Supplied text >>

· · · · · · ·

Are you running the latest firmware? My group was running into similar gnarly problems on ^/stable/11 with the old firmware and a new driver, but after we upgraded the firmware, everything was groovy.
Created attachment 175173 [details] Adding some delay in the previous fix. Added a delay of 1 millisecond before retry for next time in case of mps_request_sync failure. I have tested this delay thing by changing return value of mps_request_sync to failure so get go into the retry path.
(In reply to Sean Bruno from comment #3) Hi Sean, I have put an DELAY of 1 millisecond in the loop. I am not very sure about the delay timing. Can you tell that 1 ms is fine or not? (In reply to Ngie Cooper from comment #4) Hi Ngie, Yes it can be a HBA firmware issue but I think it is good only if we have fix for those situations also.(In reply to Sean Bruno from comment #3)
(In reply to prateek sethi from comment #6) Yeah, this looks like it will work. I don't have a problem with an error handler here. I'll wait a day or two for "strong objections" if there are any.
Hi Prateek, I'm not sure this is really the right thing to do to fix this because it just seems that we might be covering up a larger problem where the driver is doing something wrong. Can you attach the message file that shows all of the output from the driver prior to the panic? I can take a look and see if it gives me a clue as to what's going on. There are certain timing restrictions that need to be followed when resetting the controller - maybe those restrictions aren't being followed. Some cards are more sensitive to these restrictions than others and, if I remember correctly, the 2308 is one of them. In any case, I think we should dig a little deeper first before committing this change.
Also, it might help to have the debug_level set to 0x07 before your test. If that's too much, and you can't reproduce, then you can try 0x05, and if that's too much then the default of 0x04 will have to do. Looking at the code again, the reset timing is probably OK, but I'd still like to see exactly where this is failing. Thanks.
(In reply to Stephen McConnell from comment #9) Hi Stephen, I could not reproduce this issue now. system got panic after the mps reinit got triggered. The following are the only logs I could find (before and after the crash). Apr 27 13:34:51 Node1 kernel: mps0: Reinitializing controller Apr 27 14:52:21 Node1 syslogd: kernel boot file is /boot/kernel/kernel Apr 27 14:52:21 Node1 savecore: reboot after panic: mps_iocfacts_allocate failed to get IOC Facts with error 6 I got the message "mps0: Doorbell failed to activate" from the core analysis, which will help to find exact point of the issue. Hope these will be helpful for the further debugging. Would you please mind throwing some light on the timing restrictions, that you mentioned, to be followed when resetting the controller?

· · · · · · ·

Available data >>
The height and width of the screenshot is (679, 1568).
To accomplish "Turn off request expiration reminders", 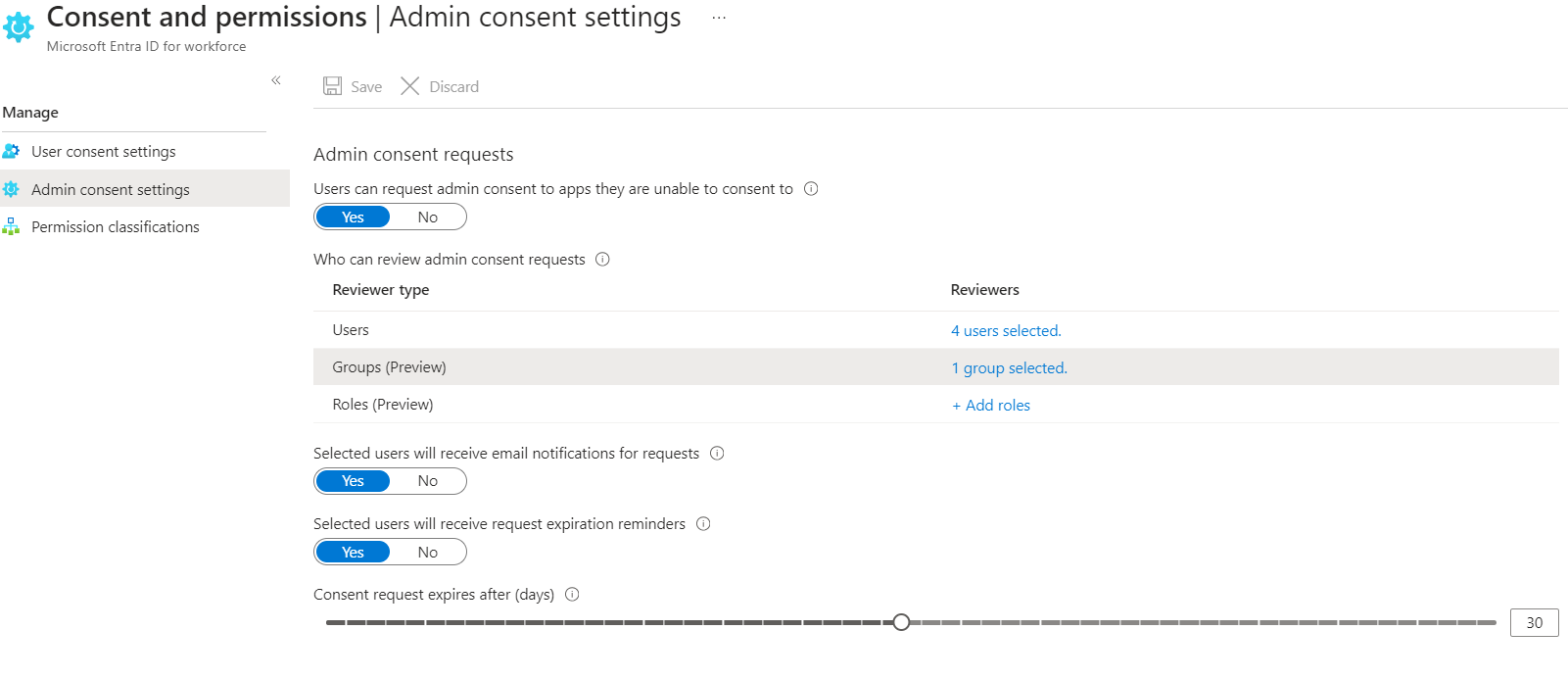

· · · · · · ·

Work required >> According to the thread, what delay was added before retrying after an mps_request_sync failure? Rely on the thread alone.

Task response >> A delay of 1 millisecond was added before the retry.